One of Canada's top postal consultants says provinces like New Brunswick with large rural populations could be the perfect places to test postal banking.

Postal banking held up as solution for small towns and villages abandoned by big banks

John Anderson of Anderson Consulting in Ottawa thinks Canada Post should make a return to offering banking services. (CBC)

One of Canada's top postal consultants says provinces like New Brunswick with large rural populations could be the perfect places to test postal banking.

And John Anderson says the village of Chipman, which is losing its Scotiabank in October, would make an ideal starting point.

Anderson is the principal of Anderson Consulting in Ottawa and the author of several reports on postal banking systems. He testified in May before the task force looking at the future of Canada Post and spent an hour urging the Crown corporation to consider a return to postal banking.

"Most countries in the world have postal banking so it's very common," Anderson said. "It's not something which comes from some weird, crazy idea.

Dates back to Confederation

"It's really only Canada and the U.S. which is sort of a big bloc where we used to have postal banking and then we cancelled it. In Canada we had postal banking right from Confederation. It's one of the first things brought in and why it was cancelled, that's a PhD thesis for somebody."

Anderson said postal banking was cancelled in the U.S. around the same time. "In those days we often followed along what they did in the U.S. very closely."

It only makes sense for Canada Post to fill the gaps left by chartered banks as they abandon small towns and villages, said Anderson.

"Canada Post has the capacity to offer financial services and they already do offer many of them,"he said. "You can get a prepaid Visa card. You can get money orders that you can send. They have the e-post program where you can pay your bills so they already have lot of elements which could be put into a new banking system."

Chipman considers idea

Chipman Mayor Carson Atkinson says he's considering approaching the post office to come to his village's rescue and do "basic functions in terms of banking."

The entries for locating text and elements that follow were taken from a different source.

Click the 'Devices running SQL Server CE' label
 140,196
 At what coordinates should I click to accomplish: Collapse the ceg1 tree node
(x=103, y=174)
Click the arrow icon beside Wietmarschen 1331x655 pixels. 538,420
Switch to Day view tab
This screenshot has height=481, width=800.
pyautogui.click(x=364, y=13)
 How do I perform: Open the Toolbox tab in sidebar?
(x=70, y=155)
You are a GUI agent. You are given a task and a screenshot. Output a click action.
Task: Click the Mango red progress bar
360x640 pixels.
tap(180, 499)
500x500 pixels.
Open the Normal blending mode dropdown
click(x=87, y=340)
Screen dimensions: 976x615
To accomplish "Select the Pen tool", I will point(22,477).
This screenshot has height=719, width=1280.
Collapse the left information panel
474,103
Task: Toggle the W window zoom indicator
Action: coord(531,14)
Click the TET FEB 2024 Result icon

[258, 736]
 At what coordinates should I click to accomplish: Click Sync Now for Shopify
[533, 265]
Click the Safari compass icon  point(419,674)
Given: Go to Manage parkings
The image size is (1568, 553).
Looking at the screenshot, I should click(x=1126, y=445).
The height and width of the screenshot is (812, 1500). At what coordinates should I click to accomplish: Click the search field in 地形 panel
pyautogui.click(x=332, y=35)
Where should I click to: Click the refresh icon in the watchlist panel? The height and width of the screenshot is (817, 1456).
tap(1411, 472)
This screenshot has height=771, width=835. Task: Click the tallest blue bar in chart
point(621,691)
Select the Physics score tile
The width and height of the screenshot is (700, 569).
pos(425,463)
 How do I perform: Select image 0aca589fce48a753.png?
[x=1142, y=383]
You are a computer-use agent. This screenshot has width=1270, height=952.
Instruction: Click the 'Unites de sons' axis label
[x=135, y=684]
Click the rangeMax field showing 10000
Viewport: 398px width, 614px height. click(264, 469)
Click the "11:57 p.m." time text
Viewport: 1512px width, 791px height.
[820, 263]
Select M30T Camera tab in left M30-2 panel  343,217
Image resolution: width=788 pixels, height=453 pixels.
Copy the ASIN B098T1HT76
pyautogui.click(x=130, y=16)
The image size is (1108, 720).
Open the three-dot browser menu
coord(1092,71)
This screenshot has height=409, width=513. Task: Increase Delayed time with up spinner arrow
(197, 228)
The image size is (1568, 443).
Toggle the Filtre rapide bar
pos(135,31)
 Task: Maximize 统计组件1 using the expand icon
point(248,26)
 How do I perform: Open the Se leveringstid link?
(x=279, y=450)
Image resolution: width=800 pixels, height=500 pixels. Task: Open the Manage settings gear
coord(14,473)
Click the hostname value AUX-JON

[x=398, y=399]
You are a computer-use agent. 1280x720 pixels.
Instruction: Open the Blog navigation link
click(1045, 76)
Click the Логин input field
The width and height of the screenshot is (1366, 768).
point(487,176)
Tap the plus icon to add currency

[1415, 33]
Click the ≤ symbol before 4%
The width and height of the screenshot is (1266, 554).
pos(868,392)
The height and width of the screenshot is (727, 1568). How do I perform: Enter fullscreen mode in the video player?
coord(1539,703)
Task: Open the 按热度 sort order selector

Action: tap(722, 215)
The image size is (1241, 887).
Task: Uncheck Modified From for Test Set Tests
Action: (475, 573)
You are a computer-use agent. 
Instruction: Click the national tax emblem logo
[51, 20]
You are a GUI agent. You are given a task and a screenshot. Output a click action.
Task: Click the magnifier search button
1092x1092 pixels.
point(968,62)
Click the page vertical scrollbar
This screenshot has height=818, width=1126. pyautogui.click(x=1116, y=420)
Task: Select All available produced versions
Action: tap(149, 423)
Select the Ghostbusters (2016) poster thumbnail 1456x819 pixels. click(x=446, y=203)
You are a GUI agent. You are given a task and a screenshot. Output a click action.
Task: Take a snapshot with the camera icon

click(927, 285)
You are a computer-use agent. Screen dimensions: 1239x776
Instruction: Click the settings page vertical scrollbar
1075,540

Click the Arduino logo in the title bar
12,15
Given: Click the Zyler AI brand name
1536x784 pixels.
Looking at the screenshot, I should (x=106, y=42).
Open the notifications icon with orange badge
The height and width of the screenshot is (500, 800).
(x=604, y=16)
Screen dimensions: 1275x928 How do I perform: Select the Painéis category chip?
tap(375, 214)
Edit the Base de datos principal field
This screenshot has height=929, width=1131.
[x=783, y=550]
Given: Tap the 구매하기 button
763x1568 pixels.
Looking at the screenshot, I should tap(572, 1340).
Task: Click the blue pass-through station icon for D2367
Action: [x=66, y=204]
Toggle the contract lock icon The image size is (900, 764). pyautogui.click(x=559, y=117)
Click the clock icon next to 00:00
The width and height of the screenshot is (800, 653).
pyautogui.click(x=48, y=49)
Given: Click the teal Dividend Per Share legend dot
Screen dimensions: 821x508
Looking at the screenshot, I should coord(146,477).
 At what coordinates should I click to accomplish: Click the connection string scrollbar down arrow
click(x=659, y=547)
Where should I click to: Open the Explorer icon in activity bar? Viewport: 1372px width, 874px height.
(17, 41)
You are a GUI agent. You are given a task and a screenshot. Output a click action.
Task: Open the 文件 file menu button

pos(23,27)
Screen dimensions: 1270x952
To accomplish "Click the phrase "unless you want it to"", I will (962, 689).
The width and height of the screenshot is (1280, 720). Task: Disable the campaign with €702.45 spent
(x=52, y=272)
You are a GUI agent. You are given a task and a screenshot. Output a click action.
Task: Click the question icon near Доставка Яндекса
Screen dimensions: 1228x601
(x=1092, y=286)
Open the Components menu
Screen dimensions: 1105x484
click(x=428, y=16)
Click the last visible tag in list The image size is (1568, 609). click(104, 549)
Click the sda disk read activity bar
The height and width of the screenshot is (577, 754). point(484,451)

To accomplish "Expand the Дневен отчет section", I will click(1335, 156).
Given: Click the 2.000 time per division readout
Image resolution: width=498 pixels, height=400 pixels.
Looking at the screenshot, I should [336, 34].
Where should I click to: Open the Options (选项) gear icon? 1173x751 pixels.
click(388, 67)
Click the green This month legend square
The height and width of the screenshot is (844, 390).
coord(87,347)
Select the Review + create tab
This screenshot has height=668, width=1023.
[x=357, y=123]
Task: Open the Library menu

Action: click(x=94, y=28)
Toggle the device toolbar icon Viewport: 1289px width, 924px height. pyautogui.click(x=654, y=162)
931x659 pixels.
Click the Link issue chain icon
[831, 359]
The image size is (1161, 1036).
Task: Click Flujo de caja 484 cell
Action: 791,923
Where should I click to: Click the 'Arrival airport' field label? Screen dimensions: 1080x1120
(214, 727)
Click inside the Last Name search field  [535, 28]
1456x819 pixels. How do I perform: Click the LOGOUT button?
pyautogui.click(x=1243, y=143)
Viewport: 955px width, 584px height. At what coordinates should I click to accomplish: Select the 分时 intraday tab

Chipman Mayor Carson Atkinson is considering approaching Canada Post to ask about it establishing banking services in the village. (CBC)
"[It's] a function they used to carry through many many years ago."

The mayor is asking Chipman residents and businesses to pledge to move their bank accounts to whatever financial institution he can attract to the village.

Anderson said trusting the post office with your bank account might sound risky to some people but it's already done in partnership with banking systems in many other countries. He says that in Switzerland that country has mortgages handled by a private bank while its post office handles the other financial services.

Rural areas losing banks

The closure of banks is hurting too many smaller communities in Canada and the post office can come to the rescue, he said.

"People make the argument that we have so many banks, why would we need a post office bank?" he said. "[It's] because the banks more and more don't cover large parts of the country and large parts of the population.

"In those towns in small town Canada, what you're doing, if you keep closing the banks, is you're just forcing that trend of everybody living in the big cities. And you're also really hurting not just the individual clients  who deal with the banks, but you're hurting small business enormously.

"It's very difficult to run a business if you don't have access on a daily or very close to a daily basis in terms of getting to a bank branch."

Anderson said he told the Canada Post task force that a return to postal banking would be a proven money maker that could also help finance the postal service.